Líder: procesador humano de complejidad

junio 09, 2026

Hace unas semanas, un cliente me escribió desde San Francisco. Había tomado la decisión de salir de la empresa de tecnología que fundó junto a sus socios.

Metido hasta el cuello en el mundo de la inteligencia artificial, él ya está viendo algo que para muchos todavía parece lejano: un futuro de empresas de una sola persona, operadas casi por completo con agentes de IA.

En ese futuro (¿o presente?) los límites para crear se diluyen. Una idea puede transformarse en página, producto, campaña, documento o prototipo en cuestión de minutos.

Pero mientras más fácil se vuelve crear, más difícil se vuelve discernir.

Si todos pueden construir, el valor ya no está solo en la capacidad técnica de hacer. Está en saber ver qué hace falta. En distinguir señal de ruido. En apostar bien. En convertir posibilidades infinitas en decisiones concretas.

Esa conversación se me quedó en la cabeza y me llevó de regreso a Niklas Luhmann, uno de los grandes referentes de la teoría de sistemas.

Para Luhmann, los sistemas existen porque reducen la complejidad.

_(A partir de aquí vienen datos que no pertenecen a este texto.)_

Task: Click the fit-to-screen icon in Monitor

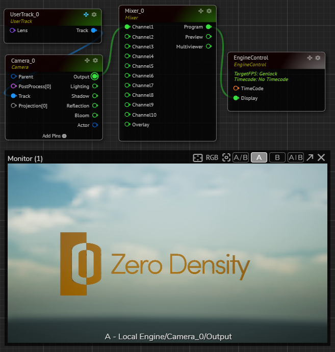Action: click(198, 158)
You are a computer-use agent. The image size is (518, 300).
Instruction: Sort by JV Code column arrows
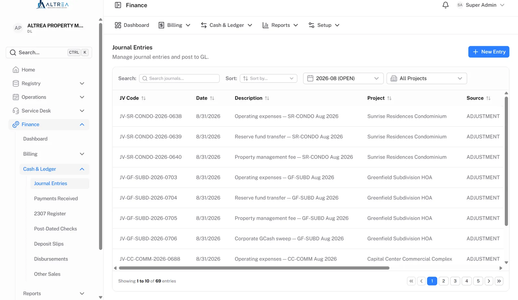(x=143, y=98)
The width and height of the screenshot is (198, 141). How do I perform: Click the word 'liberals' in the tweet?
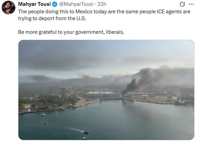pos(115,32)
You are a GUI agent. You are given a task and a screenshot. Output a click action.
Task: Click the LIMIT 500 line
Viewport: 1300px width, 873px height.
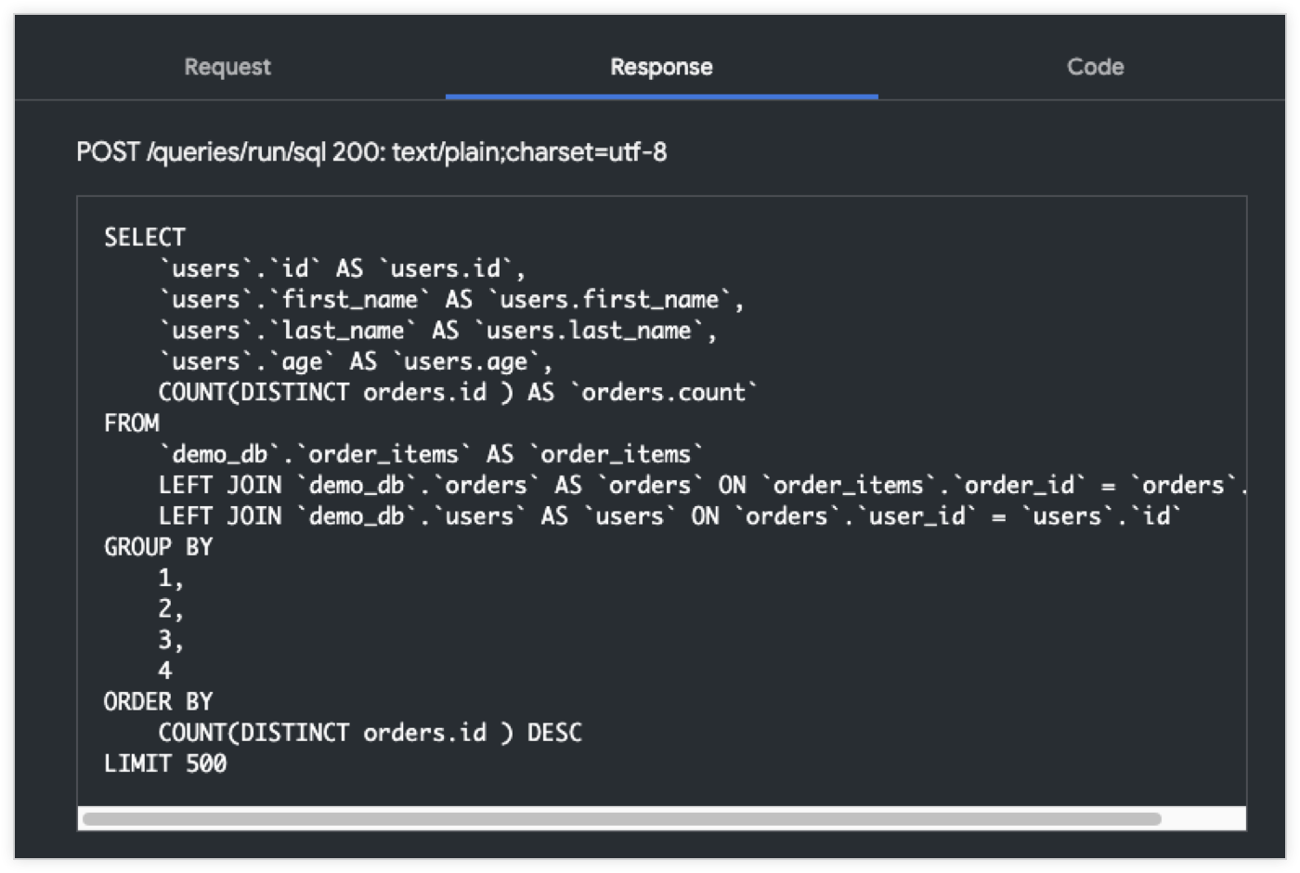point(165,763)
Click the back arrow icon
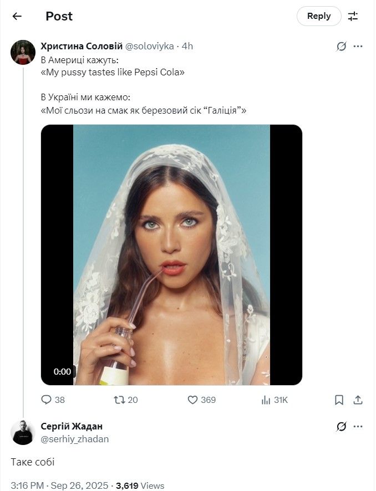 [17, 16]
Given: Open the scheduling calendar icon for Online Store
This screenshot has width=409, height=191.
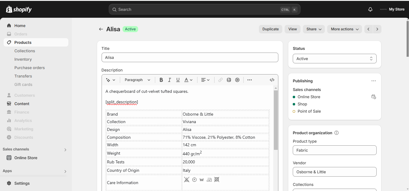Looking at the screenshot, I should pyautogui.click(x=373, y=97).
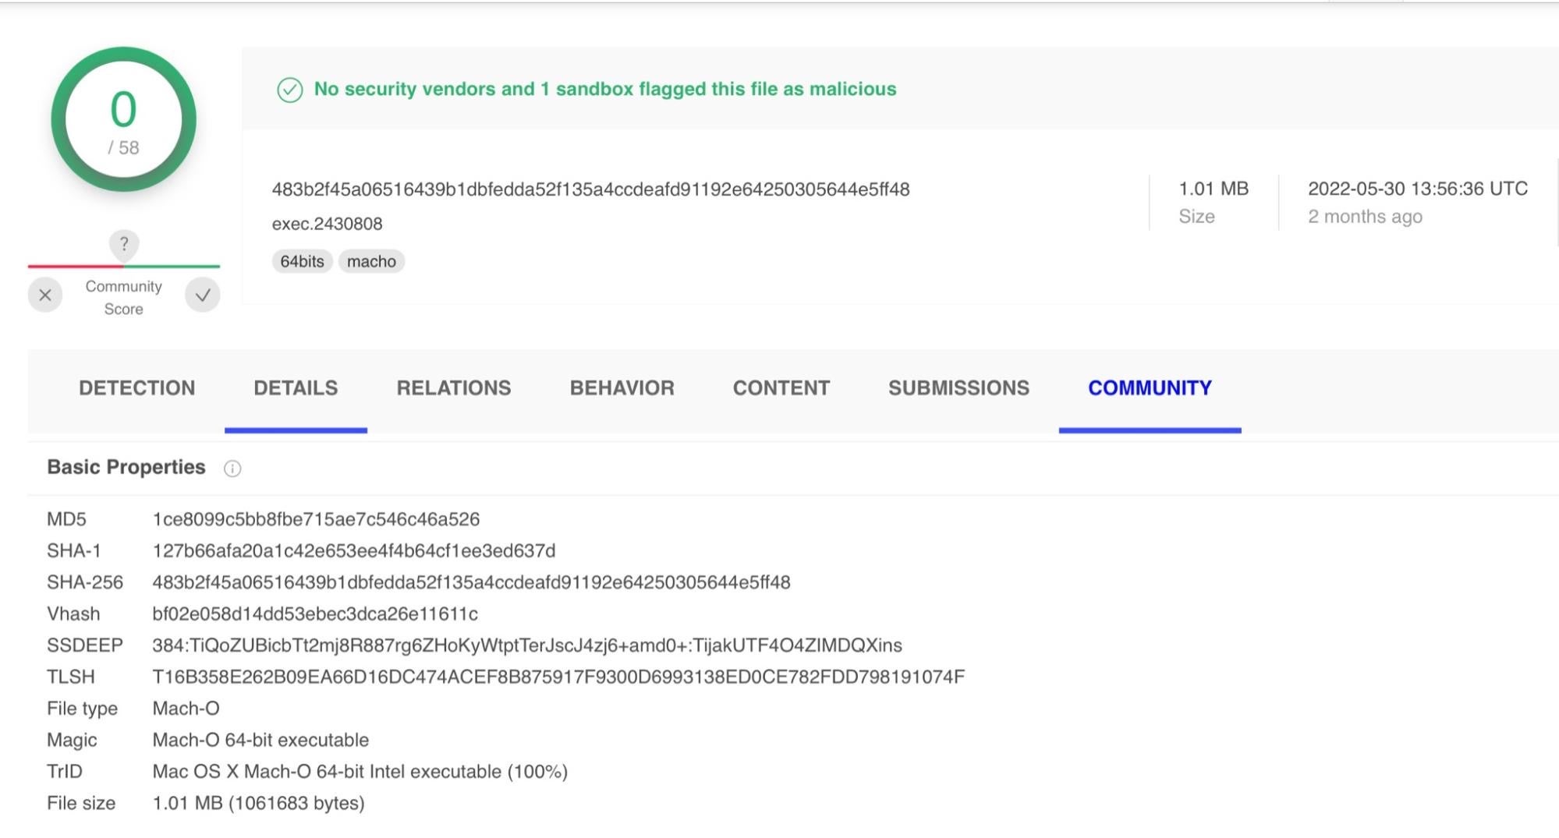Click the green checkmark icon in the banner

(290, 90)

El mundo ofrece demasiadas posibilidades. Un sistema ayuda a volverlas manejables. Procesan la complejidad para que operar sea posible.

Eso me hizo pensar en una definición que captura la esencia de lo que hacemos en Aquí Se Aprende Liderazgo:

Liderar es procesar complejidad

Si hoy estás liderando una organización o un equipo, seguro sabes cómo se siente estar frente a un reto y analizarlo tanto que pareciera no haber ninguna respuesta lo suficientemente buena.

Ahí el riesgo es caer en la clásica parálisis por análisis y no decidir. O lo contrario, decidir apresuradamente

Siguiendo la definición de arriba, un líder es quien toma complejidad cruda y la transforma en algo sobre lo que una organización pueda construir decisiones que no le dejen al sistema más problemas de los que resuelven.

Se trata de trabajar CON la complejidad y aprender a usarla como herramienta para decidir con mayor claridad y responsabilidad.

Y para eso, cuando acompañamos a líderes en nuestros programas de coaching ejecutivo como el sprint individual, usamos el modelo de Liderazgo con PIES Firmes:

Personas: ¿cómo está viviendo esta problemática la gente involucrada?, ¿Cómo se afectan la confianza relacional y la capacidad de actuar y aprender juntos?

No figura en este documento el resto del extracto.